The deck is produced by Lo Scarabeo with art by Franco Rivolli, an Italian illustrator who produces some of the world’s best pagan-inspired art. So the Elford-Rivolli team is going to be a powerhouse. The color palette was well thought out, as you can see above, and I love how Triple Goddess uses the structure of tarot to tell the story of the Triple Goddess, an archetypal motif found across many cultures, East and West, and not just in specific strands of pagan faiths.
The card backs are reversible and I love the blue hues, with the center dual triquetras encircled by the four phases of the moon. The blue can call to mind the sky or it can call to mind the water. Either way, it expresses the pagan and nature-based themes of the deck beautifully.
That being said, I don’t know if this is a good beginner’s deck because it doesn’t have card titles.
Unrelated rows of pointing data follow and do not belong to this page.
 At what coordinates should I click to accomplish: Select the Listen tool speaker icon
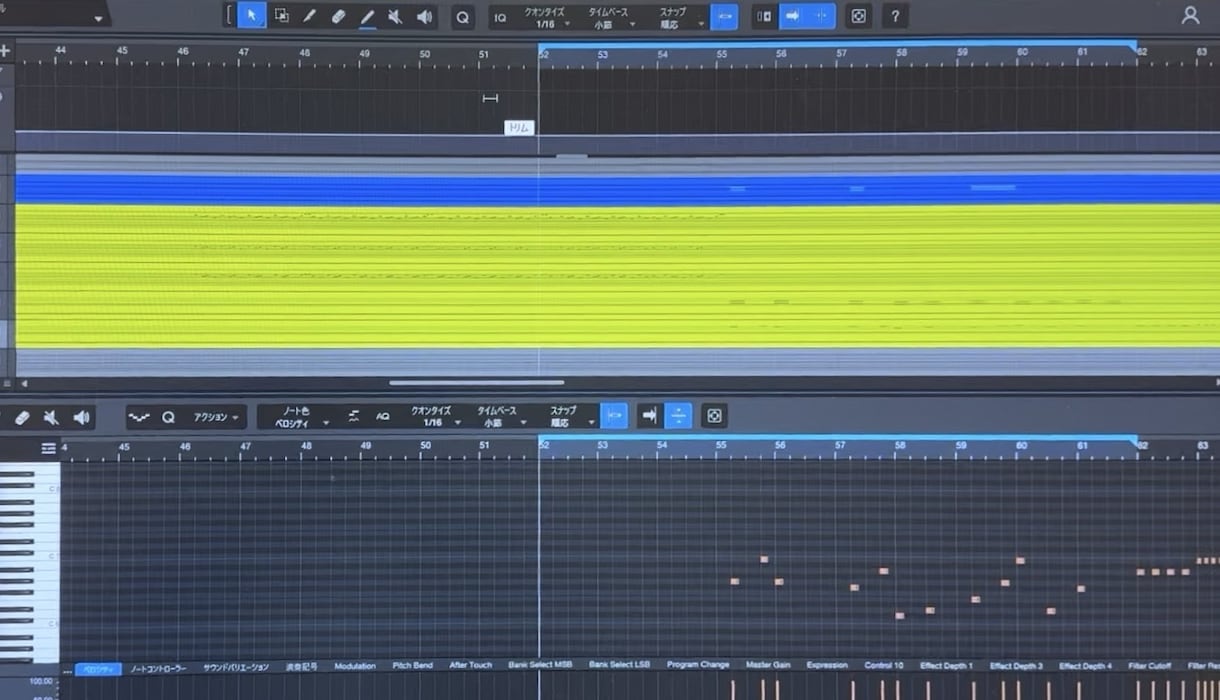424,16
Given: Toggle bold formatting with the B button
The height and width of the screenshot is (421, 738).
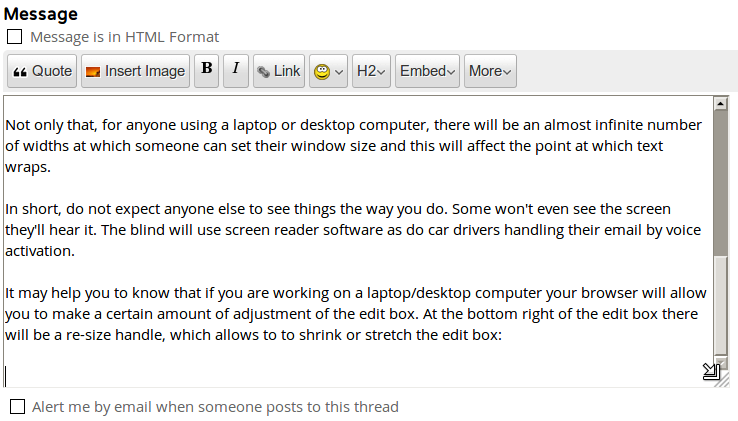Looking at the screenshot, I should coord(207,70).
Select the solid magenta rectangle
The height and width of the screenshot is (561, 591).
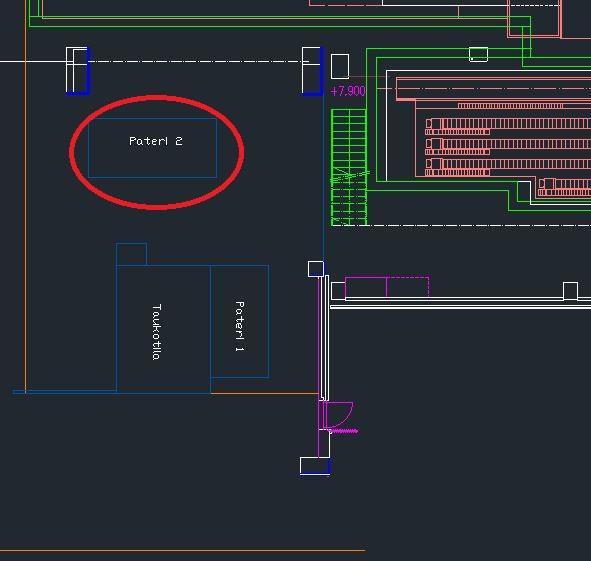[366, 287]
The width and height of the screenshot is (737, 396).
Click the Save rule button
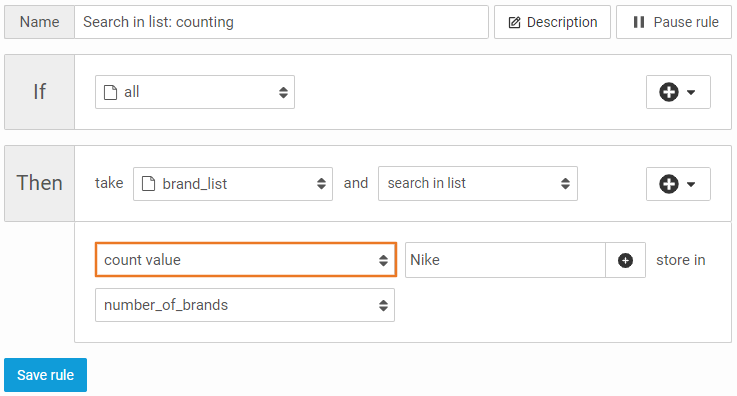click(46, 375)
I tend to recommend a RWS-based deck with card titles for beginners.
However, anyone with intermediate proficiency and beyond will work fluently with this deck. A lot of creativity and thought went into the deck and you don’t get regurgitated Tarot de Marseille, Rider-Waite-Smith, or Thoth clones here. Take, for instance, The Magician, or The High Priestess, The Hierophant, or Strength.
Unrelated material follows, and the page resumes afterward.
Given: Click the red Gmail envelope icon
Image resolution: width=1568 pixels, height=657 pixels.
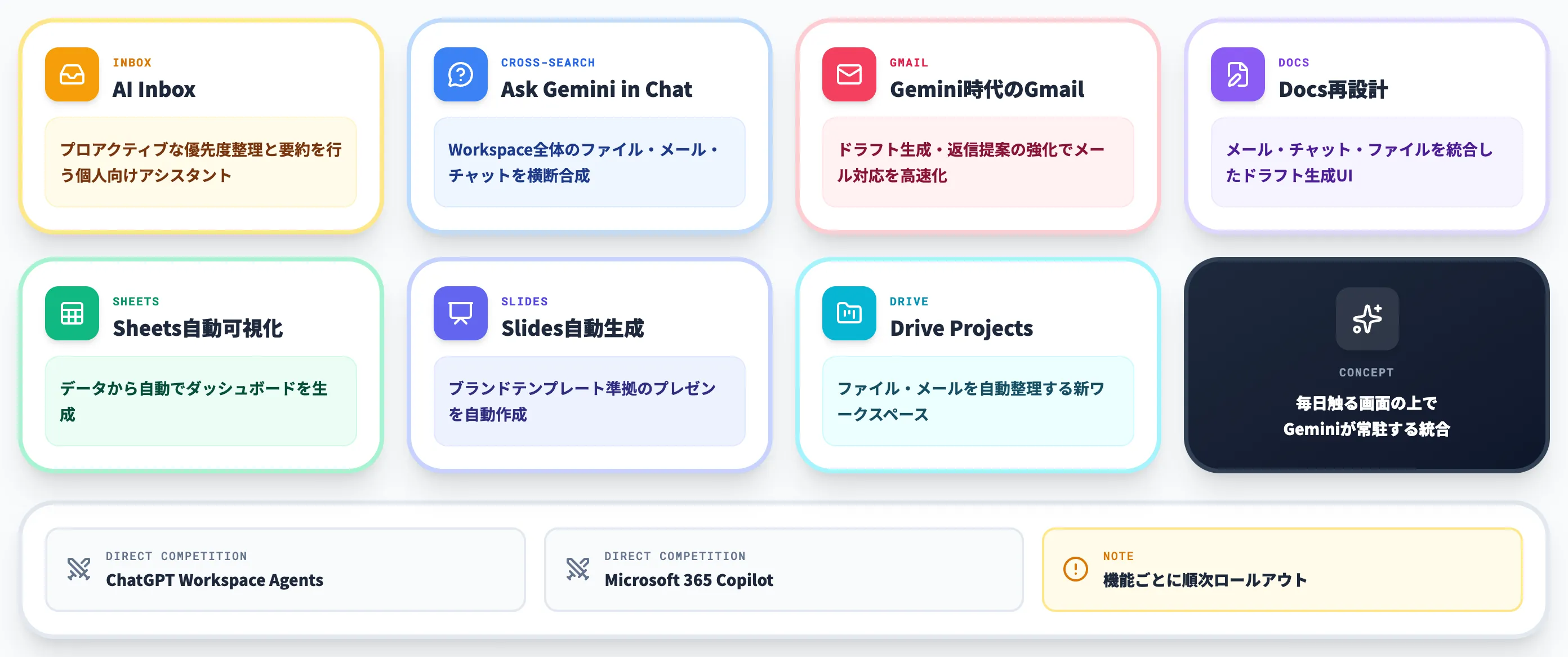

A point that the Triple Goddess Tarot stirred me to contemplate is the difference between a tarot deck created by someone with decades of seasoned tarot experience under her belt and her finger on the pulse of the tarot community versus someone who is not in touch with the tarot community at all and who read a little white book or two and then decided to create a deck. Not only do you see the difference in the approach to the symbolism of details, but you feel it, too. The Triple Goddess Tarot feels like experience. It feels like the product of mastery, arduous hours of study, and wisdom.